■ **Objective**: Please revise the records below, replacing every "How do I perform" with "How can I do this" and keeping everything else the same.

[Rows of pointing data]
↓↓↓
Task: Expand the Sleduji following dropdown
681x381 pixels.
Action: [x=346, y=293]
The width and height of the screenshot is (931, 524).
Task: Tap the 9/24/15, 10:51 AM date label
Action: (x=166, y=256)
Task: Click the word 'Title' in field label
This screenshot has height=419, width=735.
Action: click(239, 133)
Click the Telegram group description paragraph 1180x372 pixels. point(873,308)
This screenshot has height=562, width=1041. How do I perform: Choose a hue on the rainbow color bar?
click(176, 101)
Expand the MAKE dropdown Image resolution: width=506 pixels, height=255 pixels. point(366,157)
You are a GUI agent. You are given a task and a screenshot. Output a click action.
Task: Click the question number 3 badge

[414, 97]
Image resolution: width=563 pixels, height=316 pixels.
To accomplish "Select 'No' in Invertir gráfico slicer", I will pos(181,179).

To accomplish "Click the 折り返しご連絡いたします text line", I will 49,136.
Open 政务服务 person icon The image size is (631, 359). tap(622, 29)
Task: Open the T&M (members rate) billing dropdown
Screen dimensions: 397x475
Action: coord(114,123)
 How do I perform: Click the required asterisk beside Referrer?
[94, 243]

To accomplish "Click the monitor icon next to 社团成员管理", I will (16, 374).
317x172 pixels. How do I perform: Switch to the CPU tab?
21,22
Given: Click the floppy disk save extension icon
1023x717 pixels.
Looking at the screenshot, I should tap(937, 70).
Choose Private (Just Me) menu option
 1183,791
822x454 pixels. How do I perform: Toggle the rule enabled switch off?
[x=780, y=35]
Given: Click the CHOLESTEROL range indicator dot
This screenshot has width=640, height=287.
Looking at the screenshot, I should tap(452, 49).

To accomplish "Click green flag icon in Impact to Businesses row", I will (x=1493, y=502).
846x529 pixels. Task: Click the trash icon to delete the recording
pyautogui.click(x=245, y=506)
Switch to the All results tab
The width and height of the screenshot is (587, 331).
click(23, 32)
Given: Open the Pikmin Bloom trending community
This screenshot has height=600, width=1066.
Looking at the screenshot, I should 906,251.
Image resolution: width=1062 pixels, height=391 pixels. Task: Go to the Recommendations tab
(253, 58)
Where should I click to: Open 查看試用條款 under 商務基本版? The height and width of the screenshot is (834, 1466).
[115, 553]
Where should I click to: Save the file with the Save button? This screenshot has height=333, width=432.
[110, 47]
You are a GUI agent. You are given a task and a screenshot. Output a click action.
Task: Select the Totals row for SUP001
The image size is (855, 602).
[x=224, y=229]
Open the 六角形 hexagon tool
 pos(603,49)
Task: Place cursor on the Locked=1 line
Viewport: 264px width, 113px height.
↑↑↑
■ **Response to this exercise**:
Task: Expand the Sleduji following dropdown
681x381 pixels.
Action: [x=346, y=293]
The width and height of the screenshot is (931, 524).
Task: Tap the 9/24/15, 10:51 AM date label
Action: (x=166, y=256)
Task: Click the word 'Title' in field label
This screenshot has height=419, width=735.
Action: click(239, 133)
Click the Telegram group description paragraph 1180x372 pixels. point(873,308)
This screenshot has height=562, width=1041. How can I do this: Choose a hue on the rainbow color bar?
click(176, 101)
Expand the MAKE dropdown Image resolution: width=506 pixels, height=255 pixels. point(366,157)
You are a GUI agent. You are given a task and a screenshot. Output a click action.
Task: Click the question number 3 badge

[414, 97]
Image resolution: width=563 pixels, height=316 pixels.
To accomplish "Select 'No' in Invertir gráfico slicer", I will pos(181,179).

To accomplish "Click the 折り返しご連絡いたします text line", I will 49,136.
Open 政务服务 person icon The image size is (631, 359). tap(622, 29)
Task: Open the T&M (members rate) billing dropdown
Screen dimensions: 397x475
Action: coord(114,123)
 How can I do this: Click the required asterisk beside Referrer?
[94, 243]

To accomplish "Click the monitor icon next to 社团成员管理", I will (16, 374).
317x172 pixels. How can I do this: Switch to the CPU tab?
21,22
Given: Click the floppy disk save extension icon
1023x717 pixels.
Looking at the screenshot, I should tap(937, 70).
Choose Private (Just Me) menu option
 1183,791
822x454 pixels. How can I do this: Toggle the rule enabled switch off?
[x=780, y=35]
Given: Click the CHOLESTEROL range indicator dot
This screenshot has width=640, height=287.
Looking at the screenshot, I should tap(452, 49).

To accomplish "Click green flag icon in Impact to Businesses row", I will (x=1493, y=502).
846x529 pixels. Task: Click the trash icon to delete the recording
pyautogui.click(x=245, y=506)
Switch to the All results tab
The width and height of the screenshot is (587, 331).
click(23, 32)
Given: Open the Pikmin Bloom trending community
This screenshot has height=600, width=1066.
Looking at the screenshot, I should 906,251.
Image resolution: width=1062 pixels, height=391 pixels. Task: Go to the Recommendations tab
(253, 58)
Where should I click to: Open 查看試用條款 under 商務基本版? The height and width of the screenshot is (834, 1466).
[115, 553]
Where should I click to: Save the file with the Save button? This screenshot has height=333, width=432.
[110, 47]
You are a GUI agent. You are given a task and a screenshot. Output a click action.
Task: Select the Totals row for SUP001
The image size is (855, 602).
[x=224, y=229]
Open the 六角形 hexagon tool
 pos(603,49)
Task: Place cursor on the Locked=1 line
Viewport: 264px width, 113px height.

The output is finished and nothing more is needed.